[Opening Given information section]

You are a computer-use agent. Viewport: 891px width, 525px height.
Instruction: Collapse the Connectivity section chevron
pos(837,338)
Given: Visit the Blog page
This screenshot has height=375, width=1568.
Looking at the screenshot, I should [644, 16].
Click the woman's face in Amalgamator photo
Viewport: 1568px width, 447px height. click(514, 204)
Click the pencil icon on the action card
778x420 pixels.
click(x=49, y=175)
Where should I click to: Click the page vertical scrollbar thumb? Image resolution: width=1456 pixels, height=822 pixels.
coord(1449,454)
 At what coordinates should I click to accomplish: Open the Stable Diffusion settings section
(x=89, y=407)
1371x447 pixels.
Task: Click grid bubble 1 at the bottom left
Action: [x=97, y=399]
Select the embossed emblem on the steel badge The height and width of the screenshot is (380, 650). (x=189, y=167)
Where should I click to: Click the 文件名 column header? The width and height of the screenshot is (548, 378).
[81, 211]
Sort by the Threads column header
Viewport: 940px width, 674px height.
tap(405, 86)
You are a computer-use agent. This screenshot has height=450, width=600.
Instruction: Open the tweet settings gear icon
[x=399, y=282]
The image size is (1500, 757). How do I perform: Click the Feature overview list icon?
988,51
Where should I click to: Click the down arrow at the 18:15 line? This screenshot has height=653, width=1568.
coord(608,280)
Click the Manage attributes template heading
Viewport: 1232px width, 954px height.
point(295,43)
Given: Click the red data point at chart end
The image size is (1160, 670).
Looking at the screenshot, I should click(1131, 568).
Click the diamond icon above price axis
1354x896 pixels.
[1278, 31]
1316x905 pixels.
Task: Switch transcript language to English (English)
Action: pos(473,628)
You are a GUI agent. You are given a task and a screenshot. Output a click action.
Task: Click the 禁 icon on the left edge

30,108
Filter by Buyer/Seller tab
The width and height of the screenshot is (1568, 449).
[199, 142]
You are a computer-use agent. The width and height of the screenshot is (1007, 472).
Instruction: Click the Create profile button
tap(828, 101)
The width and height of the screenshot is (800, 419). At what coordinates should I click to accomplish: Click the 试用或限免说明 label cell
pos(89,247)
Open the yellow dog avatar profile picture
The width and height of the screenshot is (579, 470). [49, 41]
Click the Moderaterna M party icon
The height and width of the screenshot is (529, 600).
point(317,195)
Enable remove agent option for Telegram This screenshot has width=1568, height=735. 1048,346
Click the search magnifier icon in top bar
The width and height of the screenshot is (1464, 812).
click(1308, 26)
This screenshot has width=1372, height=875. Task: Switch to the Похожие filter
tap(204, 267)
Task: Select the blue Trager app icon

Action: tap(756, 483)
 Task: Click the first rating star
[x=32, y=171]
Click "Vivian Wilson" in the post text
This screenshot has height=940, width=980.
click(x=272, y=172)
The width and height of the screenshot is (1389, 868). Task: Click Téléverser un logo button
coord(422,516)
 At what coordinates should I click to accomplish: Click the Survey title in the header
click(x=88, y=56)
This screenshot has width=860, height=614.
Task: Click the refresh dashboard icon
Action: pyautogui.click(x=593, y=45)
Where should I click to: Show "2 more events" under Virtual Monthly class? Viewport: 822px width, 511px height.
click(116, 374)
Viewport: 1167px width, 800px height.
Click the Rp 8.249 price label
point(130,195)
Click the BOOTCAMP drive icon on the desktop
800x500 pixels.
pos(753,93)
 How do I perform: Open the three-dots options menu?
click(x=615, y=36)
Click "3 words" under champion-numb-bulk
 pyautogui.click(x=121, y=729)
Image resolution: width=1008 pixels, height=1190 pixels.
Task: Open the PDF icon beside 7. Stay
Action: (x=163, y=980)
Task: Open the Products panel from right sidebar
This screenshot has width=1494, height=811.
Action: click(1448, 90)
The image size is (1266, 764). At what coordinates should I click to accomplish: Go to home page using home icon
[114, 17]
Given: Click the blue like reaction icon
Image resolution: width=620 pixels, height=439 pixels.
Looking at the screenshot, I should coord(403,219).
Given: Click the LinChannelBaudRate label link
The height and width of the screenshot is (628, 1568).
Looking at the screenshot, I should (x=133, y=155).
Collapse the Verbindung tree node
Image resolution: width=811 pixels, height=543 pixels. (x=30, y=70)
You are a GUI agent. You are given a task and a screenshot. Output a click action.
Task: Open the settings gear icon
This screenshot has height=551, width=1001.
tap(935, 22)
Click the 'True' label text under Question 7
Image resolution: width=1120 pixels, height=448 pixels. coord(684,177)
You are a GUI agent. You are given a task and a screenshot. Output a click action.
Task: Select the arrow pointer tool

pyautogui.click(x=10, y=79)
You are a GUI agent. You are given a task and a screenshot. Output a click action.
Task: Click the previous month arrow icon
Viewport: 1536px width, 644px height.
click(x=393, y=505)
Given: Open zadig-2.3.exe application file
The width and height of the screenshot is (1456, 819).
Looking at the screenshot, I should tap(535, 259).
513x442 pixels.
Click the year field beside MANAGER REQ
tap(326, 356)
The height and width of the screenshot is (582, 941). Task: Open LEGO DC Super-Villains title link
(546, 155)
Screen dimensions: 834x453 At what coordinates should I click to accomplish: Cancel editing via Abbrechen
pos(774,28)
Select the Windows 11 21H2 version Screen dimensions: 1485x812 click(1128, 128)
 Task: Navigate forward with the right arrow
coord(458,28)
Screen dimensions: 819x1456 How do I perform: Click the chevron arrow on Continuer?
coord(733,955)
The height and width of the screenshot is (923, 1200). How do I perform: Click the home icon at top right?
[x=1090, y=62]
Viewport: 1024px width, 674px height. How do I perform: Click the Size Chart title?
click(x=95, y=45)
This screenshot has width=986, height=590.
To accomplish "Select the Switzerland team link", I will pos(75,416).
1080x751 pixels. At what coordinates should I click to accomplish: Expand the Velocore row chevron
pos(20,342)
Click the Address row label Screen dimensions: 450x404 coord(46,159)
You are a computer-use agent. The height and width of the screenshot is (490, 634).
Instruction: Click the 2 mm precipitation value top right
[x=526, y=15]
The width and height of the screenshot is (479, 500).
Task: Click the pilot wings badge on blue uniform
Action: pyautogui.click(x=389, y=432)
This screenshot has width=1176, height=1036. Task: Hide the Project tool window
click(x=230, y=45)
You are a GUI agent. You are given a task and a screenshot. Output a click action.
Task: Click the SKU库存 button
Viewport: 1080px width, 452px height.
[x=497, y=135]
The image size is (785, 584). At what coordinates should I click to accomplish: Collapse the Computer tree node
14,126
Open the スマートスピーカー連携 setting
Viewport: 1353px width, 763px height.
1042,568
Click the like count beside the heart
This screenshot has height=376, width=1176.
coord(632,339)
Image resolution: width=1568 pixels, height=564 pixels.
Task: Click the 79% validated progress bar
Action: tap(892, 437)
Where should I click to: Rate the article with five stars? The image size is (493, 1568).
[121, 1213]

[Closing Given information section]

• **What the task asks**: Look back at the data above. Transcribe exactly the lines starting at the line that contains "The height and width of the screenshot is (923, 1200)." and ending at the line that contains "Task: Click the SKU库存 button".

• **Expected answer**:
The height and width of the screenshot is (923, 1200). How do I perform: Click the home icon at top right?
[x=1090, y=62]
Viewport: 1024px width, 674px height. How do I perform: Click the Size Chart title?
click(x=95, y=45)
This screenshot has width=986, height=590.
To accomplish "Select the Switzerland team link", I will pos(75,416).
1080x751 pixels. At what coordinates should I click to accomplish: Expand the Velocore row chevron
pos(20,342)
Click the Address row label Screen dimensions: 450x404 coord(46,159)
You are a computer-use agent. The height and width of the screenshot is (490, 634).
Instruction: Click the 2 mm precipitation value top right
[x=526, y=15]
The width and height of the screenshot is (479, 500).
Task: Click the pilot wings badge on blue uniform
Action: pyautogui.click(x=389, y=432)
This screenshot has width=1176, height=1036. Task: Hide the Project tool window
click(x=230, y=45)
You are a GUI agent. You are given a task and a screenshot. Output a click action.
Task: Click the SKU库存 button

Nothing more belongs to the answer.